How many variables can a heatmap typically visualize at once?

  • Any number
  • Four
  • Three
  • Two
A heatmap can visualize any number of variables at once. Each cell in the heatmap corresponds to a combination of categories from all the variables.

In a scenario where you are dealing with stock return data, the returns are exhibiting high positive kurtosis. What does this imply?

  • The stock return data has a high degree of negative skewness.
  • The stock return data is less likely to experience extreme events.
  • The stock return data is more likely to experience extreme events.
  • The stock return data is normally distributed.
High positive kurtosis in stock return data, known as leptokurtosis, means that the returns are prone to extreme jumps, i.e., the distribution has fatter tails. Therefore, the stock is more likely to experience extreme events than a normally distributed return.

What is the main goal of data visualization?

  • To display all data in a single graph
  • To make data look colorful and appealing
  • To transform data into a graphical format
  • To understand complex data through graphical representation
The main goal of data visualization is to help understand complex data sets by transforming them into a graphical representation. Good visualizations simplify complex data and make it understandable and interpretable, enabling more informed decision-making.

Suppose the Variance Inflation Factor (VIF) of a variable in your model is 10. What does this imply and what actions would you take?

  • The variable is causing overfitting.
  • The variable is highly correlated with other predictors.
  • The variable is not correlated with other predictors.
  • The variable is not important in predicting the output.
A high VIF value (generally greater than 5 or 10) indicates that a predictor is highly correlated with other predictors in the model. Actions to rectify this might include removing the variable from the model, combining it with other variables, or using techniques like PCA.

When data is normally distributed, approximately 95% of the data falls within ________ standard deviations of the mean.

  • Four
  • One
  • Three
  • Two
When data is normally distributed, approximately "95%" of the data falls within "Two" standard deviations of the mean. This is known as the empirical rule, or the 68-95-99.7 rule, a shorthand used to remember the percentage of values that lie within a band around the mean in a normal distribution.

How do filter, wrapper, and embedded methods for feature selection differ from each other?
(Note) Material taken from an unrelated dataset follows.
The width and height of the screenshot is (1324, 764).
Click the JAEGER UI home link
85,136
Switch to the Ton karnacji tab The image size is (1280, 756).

  • By the bias-variance tradeoff
  • By the computational complexity
  • By the problem-solving approach
  • By their use of machine learning models
Filter methods for feature selection evaluate the relevance of the input features based on their correlation with the target variable, and do not involve the use of any specific machine learning algorithm. Wrapper methods involve the use of a specific machine learning algorithm and select features that contribute to the performance of the model. Embedded methods integrate feature selection as part of the model training process.

The process of presenting data in a graphical format to help people understand the significance of the data is called ____________.

  • Data manipulation
  • Data transformation
  • Data validation
  • Data visualization
Data Visualization is the process of representing raw data in a graphical format that reveals the inherent patterns, correlations, trends, outliers, and significant features of the data, making it easy to comprehend and interpret.

_______ is typically used when the data analyst has no specific expectations from the data, whereas _______ is used when the analyst wants to confirm certain assumptions.

  • CDA, EDA
  • EDA, CDA
  • EDA, Predictive Modeling
  • Predictive Modeling, EDA
EDA (Exploratory Data Analysis) is typically used when the data analyst does not have specific expectations or hypotheses about the data. It is an open-ended process where we aim to discover patterns and anomalies in the data. CDA (Confirmatory Data Analysis), on the other hand, is used when the analyst wants to confirm or refute certain assumptions or hypotheses.

Imagine a dataset with a negative skewness and a low kurtosis. How would this influence your data interpretation and statistical tests?

  • It would not impact the interpretation or statistical tests.
  • The data would be less likely to have outliers and the distribution would be wider.
  • The data would be more likely to have outliers and the distribution would be narrow.
  • The mean of the dataset would be greater than the median.
Negative skewness means that the tail of the distribution extends towards more negative values and most values are clustered around the right tail. Low kurtosis (or platykurtic) suggests that the data is flatter and more spread out than a normal distribution, indicating less likelihood of extreme outliers.

How does the Z-score method perform when the data is not normally distributed?

  • It performs better
  • It performs the same
  • It performs worse
  • Its performance is independent of the data distribution
Z-score method assumes a Gaussian distribution and can perform poorly when data is not normally distributed, possibly leading to an over or under identification of outliers.